Essa sta quindi ad indicare, con le fasce, qualcosa di importante, e cioè la condizione di povertà in cui il Signore fattosi “figlio” per noi è nato, e questo elemento è portato, per così dire, all’estremo nell’icona in cui la mangiatoia diventa già la tomba, perché è la morte la massima povertà della creatura: il Figlio di Dio assume la nostra carne fino alla sua fragilità estrema di bimbo che non può fare a meno degli altri per sopravvivere, ed  è già segnato comunque dalla morte, davvero un qualcosa che tocca ogni nato, anche non venuto alla luce della vita di questo mondo.

Ecco che noi tutti possiamo già meditare su come lui è il nostro salvatore e stupire e glorificare la misericordia di Dio per il suo progetto d’amore.

Ma Matteo, che ha sottolineato l’ascendenza davidica di Gesù, il suo essere “re” ci pone davanti una situazione più complessa, in cui entrano in gioco non solo gli atteggiamenti personali ma le potenze della storia.

La notte, la veglia avevano favorito l’ascolto e anche la decisione di andare a vedere, non è certo così  per chi, pur cercando la luce, si ritrova in mezzo al tumulto delle vicende umane e accanto a chi ha ben altri interessi, capace di informazioni accurate, ma per ben altri usi: occorre star saldi e non disorientarsi per ritrovare la luce nascostasi nel profondo del cuore, occorre essere decisi a non farsi spegnere del tutto.

I Magi insegnano a non  tralasciare nessun mezzo, ma anche non farsi catturare da nessuno: solo così prima o poi la luce riappare e conduce alla gioia dell’incontro.

Qui il segno non è più il bambino in fasce, ma il bambino con Maria sua madre che gli fa da trono, lei madre vergine, perché i magi sono venuti a portare doni regali, oro, incenso e mirra, anzi doni che abbracciano insieme l’essere re, sacerdote e profeta, la regalità, la divinità e la passione, un altro modo si mostrare  in sintesi la missione di questo bambino, la cui regalità non è di questo mondo, ma è per la salvezza di quanti lo accolgono.

Nell’icona della natività però i magi sono ancora in cammino, di solito uno giovane, uno adulto, uno anziano per indicare contemporaneamente non solo tutte le genti, ma anche tutte le epoche, sintesi del bisogno universale di salvezza, che ritroviamo espresso anche nelle due scene in basso, dove le figure di Adamo, di fronte a Giuseppe, e di Eva, che è pronta a lavare il bambino con Salome, paiono indicare che loro per  primi sono accorsi a vedere l’evento che sana le ferite di tutta l’umanità.

Siamo così anche noi invitati a porci davanti all’icona non con le nostre sole povertà, i nostri bisogni, i nostri dolori, ma con tutta la ricerca umana, tutto il grido di supplica che si alza dalla terra, quel grido che rende pensierosa Maria  e adorante l’esitante Giuseppe (cfr. l’atteggiamento delle mani di entrambi), con la piena fiducia che in quel Bambino già siamo stati esauditi.

 

 

Creazione e redenzione, un unico mistero d’amore

 

Nelle scene in basso a destra e sinistra dell’icona della Natività, c’è la presenza di Eva, che lava il bambino che, come ogni nato d’uomo, ha bisogno di questo servizio, e c’è quella di Adamo vestito di pelle davanti a Giuseppe: sono presenze che dicono come quanto avviene ha un valore che abbraccia tutti tempi e tutto il genere umano.
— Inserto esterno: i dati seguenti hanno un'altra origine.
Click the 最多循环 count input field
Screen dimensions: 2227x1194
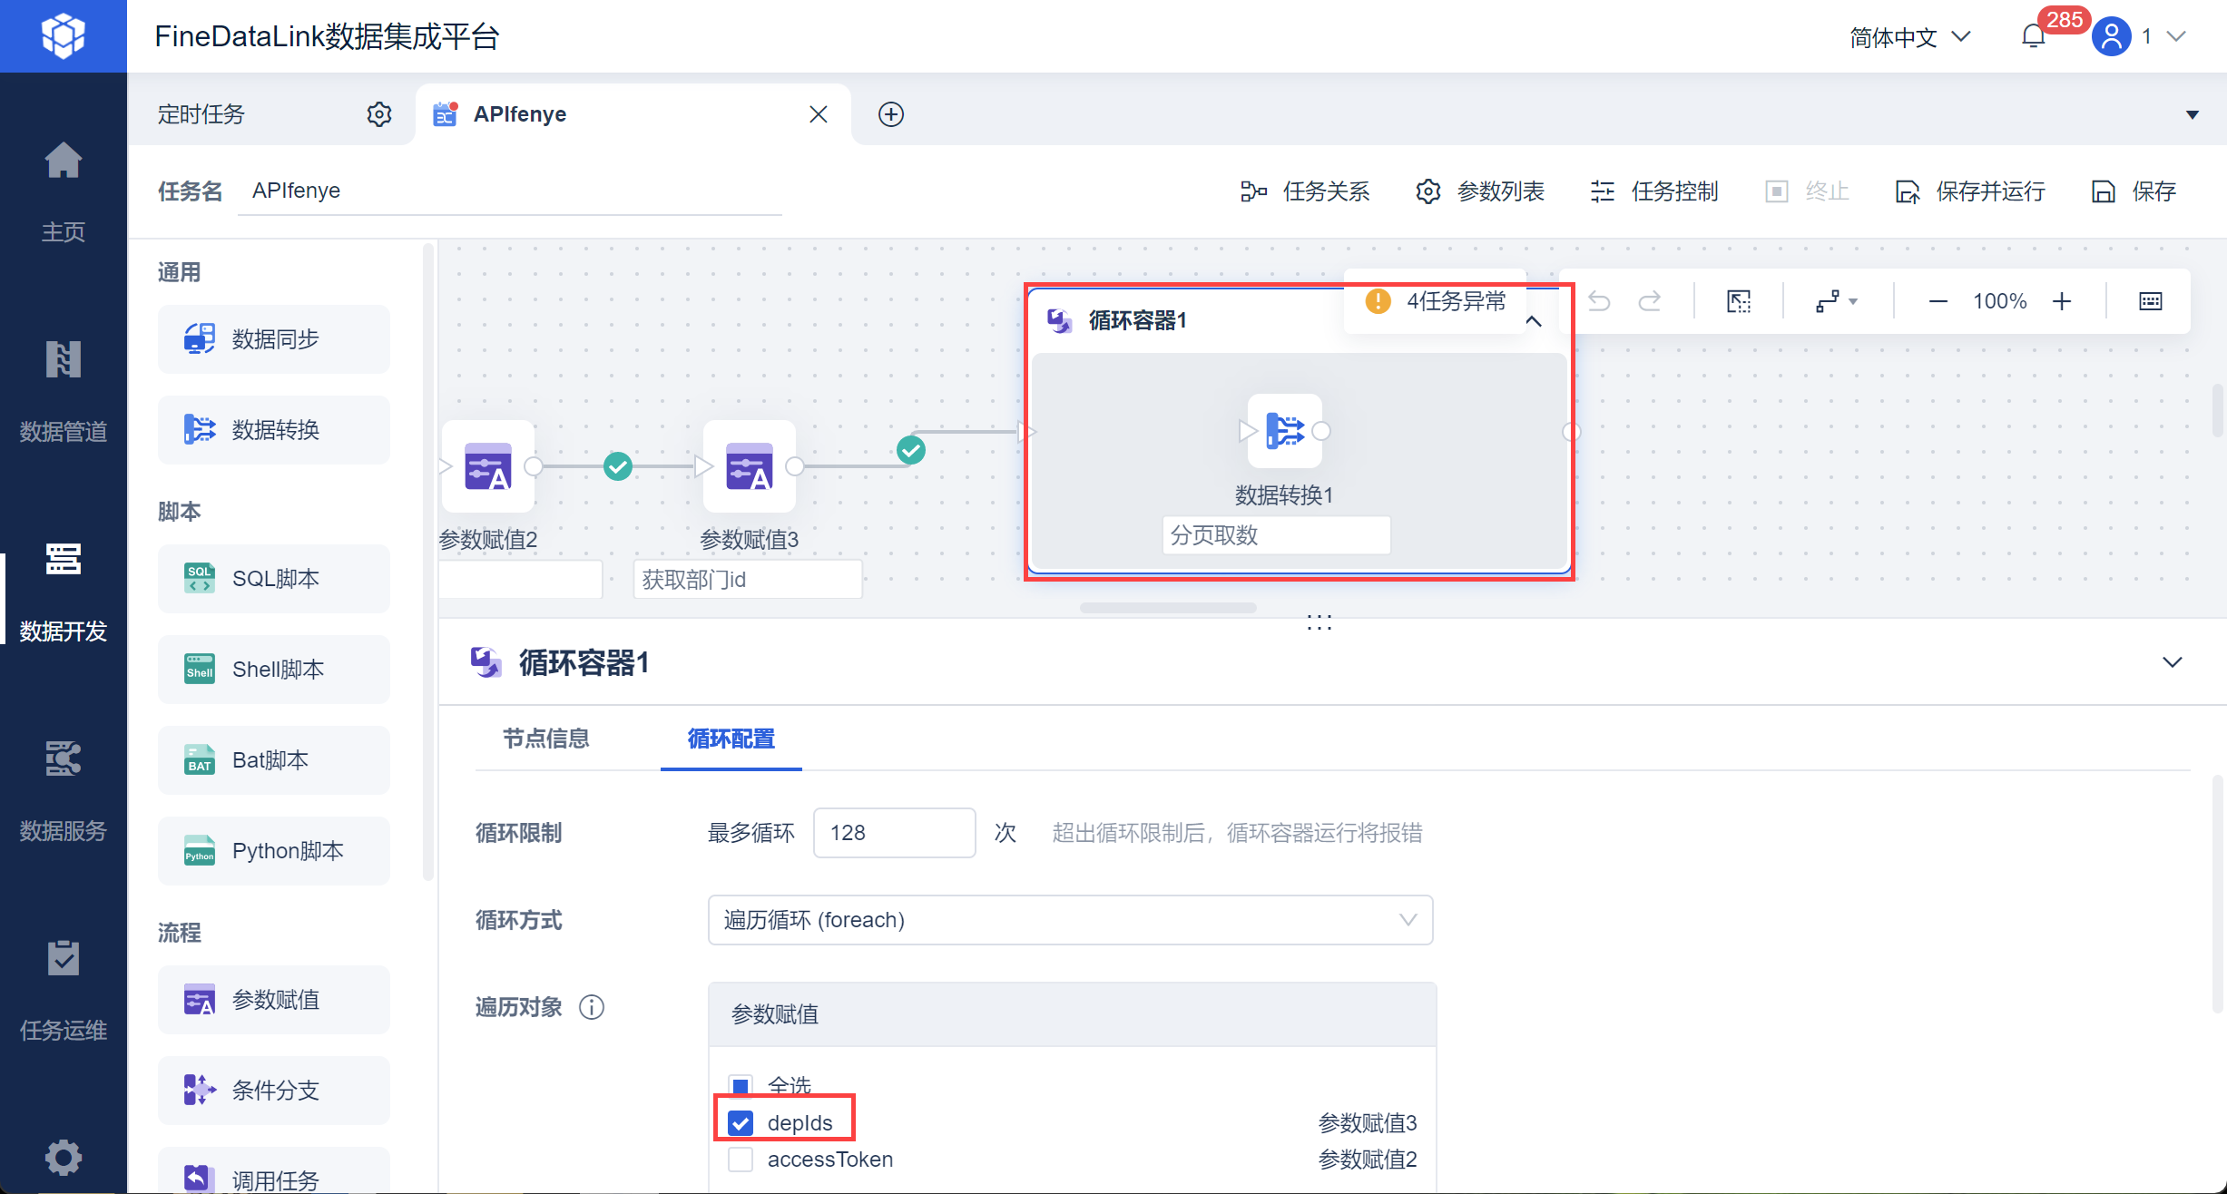tap(893, 833)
Vedere alla grotta come  primi visitatori Adamo ed Eva è cogliere l’unita del mistero salvifico rappresentando i progenitori l’anelito di tutta l’umanità a ritrovare la comunione con il Signore , è sentire con Romano il Melode il Bambino esclamare: “O Madre se non avessi deciso di salvarli, non avrei abitato in te!”

Davanti ad Eva il catino per il bagno ha la forma di un fonte battesimale e la veste di pelle di Adamo è quella che il Signore ha dato quando i progenitori si sono allontananti dal paradiso e quindi ricorda il peccato: è come anticipato il senso profondo del battesimo di Gesù che è il suo mettersi tra i  peccatori perché essi scoprano in lui il Figlio di Dio e in lui la loro stessa figliolanza, la loro chiamata a lasciarsi purificare, perché il Padre possa compiacersi di loro da sempre amati.
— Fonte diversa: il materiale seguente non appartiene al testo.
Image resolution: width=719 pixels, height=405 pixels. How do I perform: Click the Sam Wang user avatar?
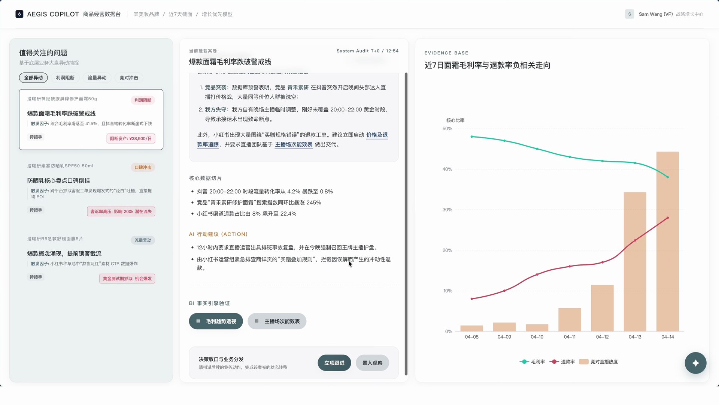click(629, 14)
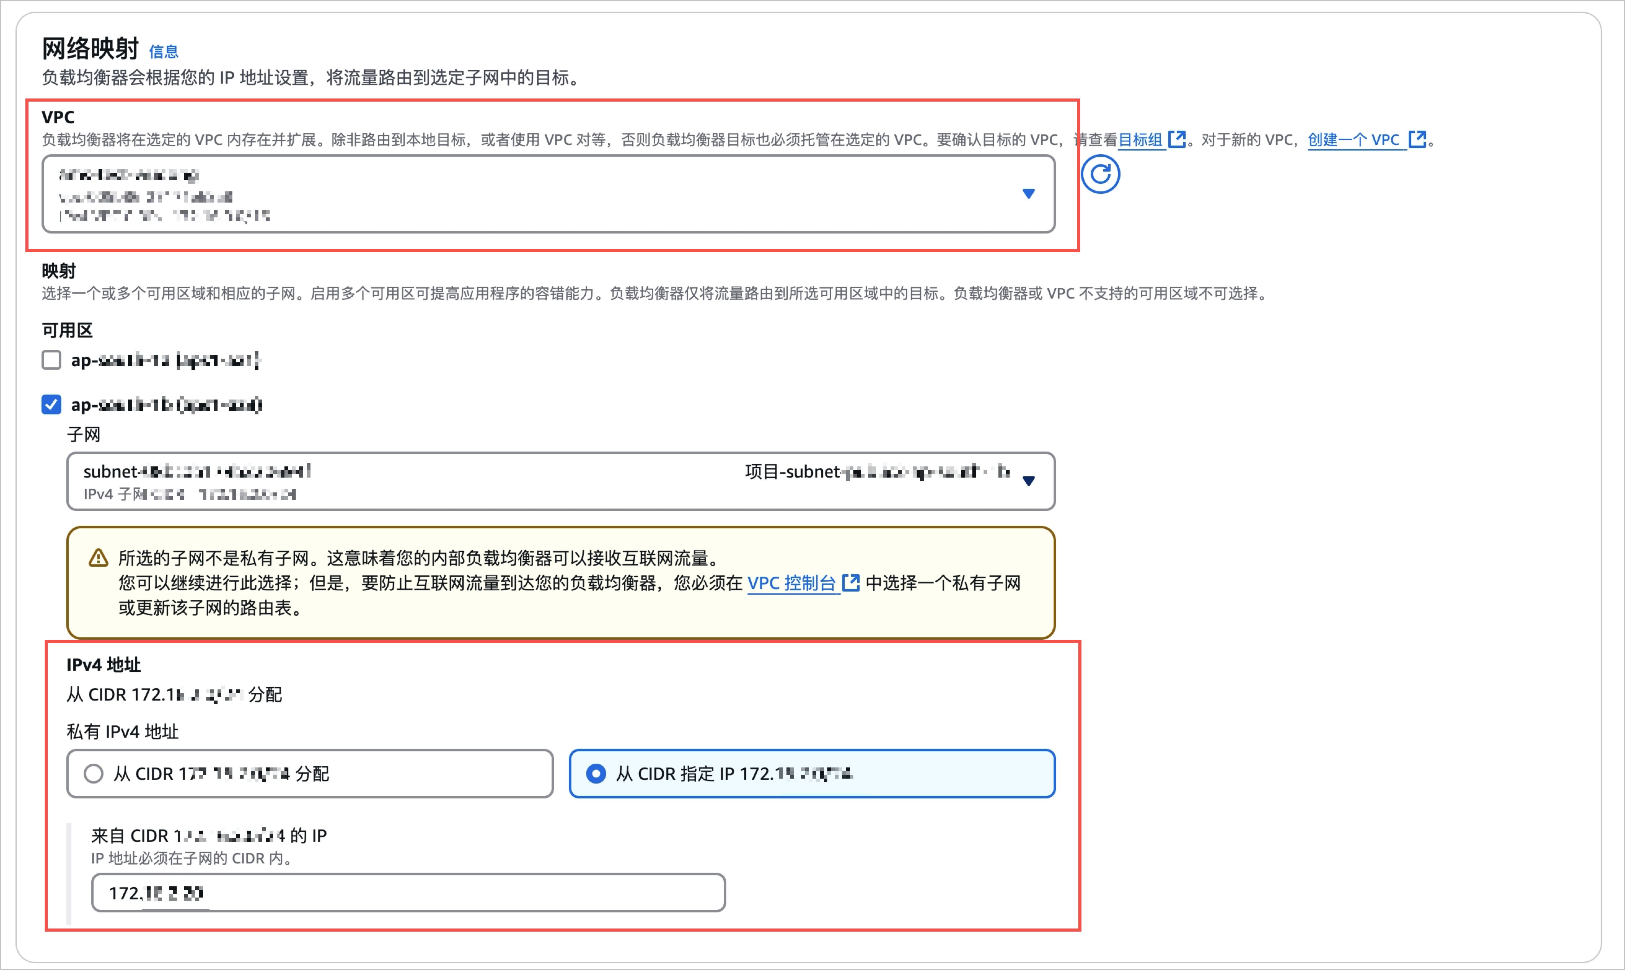This screenshot has height=970, width=1625.
Task: Uncheck the second availability zone checkbox
Action: point(52,405)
Più di ogni altro testo illumina queste scene il testo di Luca che pone in sequenza la scena del Battesimo di Gesù e la sua genealogia (3,21-38).

In realtà in Luca  non c’è la figura del Battista accanto a Gesù,  è ricordato soltanto che Gesù  ha ricevuto il battesimo, mentre tutto il popolo veniva battezzato, dove il “tutto” lucano non è dato storico, ma teologico per far cogliere come quanto riguarda  Gesù sia radicato nella storia del suo popolo e contemporaneamente coinvolga tutta l’umanità, poi è presente solo Gesù in preghiera.

E’ l’esperienza particolare di preghiera, che Gesù fa, che diviene teofania in qualche modo visibile attraverso qualcosa che lega cielo e terra, a modo di colomba, e la realtà rivelata è che Gesù è il figlio prediletto di cui il Padre si compiace. Ma colui che comincia a essere sulla scena come Figlio di Dio, in realtà è davvero un uomo inserito nella storia della umanità attraverso il suo popolo, è figlio di Adamo  e nella linea ascendente sembra che sia in lui figlio di Dio, mentre nella verità  profonda, invisibile, è viceversa: è Adamo che in lui ridiviene il figlio di cui il Signore può rallegrarsi. Tutto il vangelo dell’infanzia di Luca culmina in questa inversione e così l’icona.

 

Di fronte ad Adamo, con la sua veste di peccato, sta Giuseppe smarrito, chiamato a custodire nel segreto e nel quotidiano questo mistero di redenzione: Giuseppe ed Adamo, i due estremi della genealogia che racchiudono secoli di eventi preparatori e di profezie e congiungono creazione e redenzione in un silenzioso profondo comunicare a cui  forse solo Silvano dell’Athos saprebbe dare voce, lui che ha cantato le “lacrime” di Adamo, per dirci il dolore dell’anima che vede che in sé non vi niente dell’amore e dell’umiltà del Bambino, ma anche per ricordarci che si deve sperare contro ogni speranza, perché il Signore vuole dare il suo Spirito a tutti suoi figli perché trovino il Regno e siano nella luce increata della santa Trinità, là con lui per sempre.

 

Giuliana Babini (2003 in Icona parola e preghiera Fraternità della luce, Lissone, Milano)

 

[1] Sottolinea questa  nostra preferenza G. Gharib, Le icone di Natale, Città nuova, p.196ss.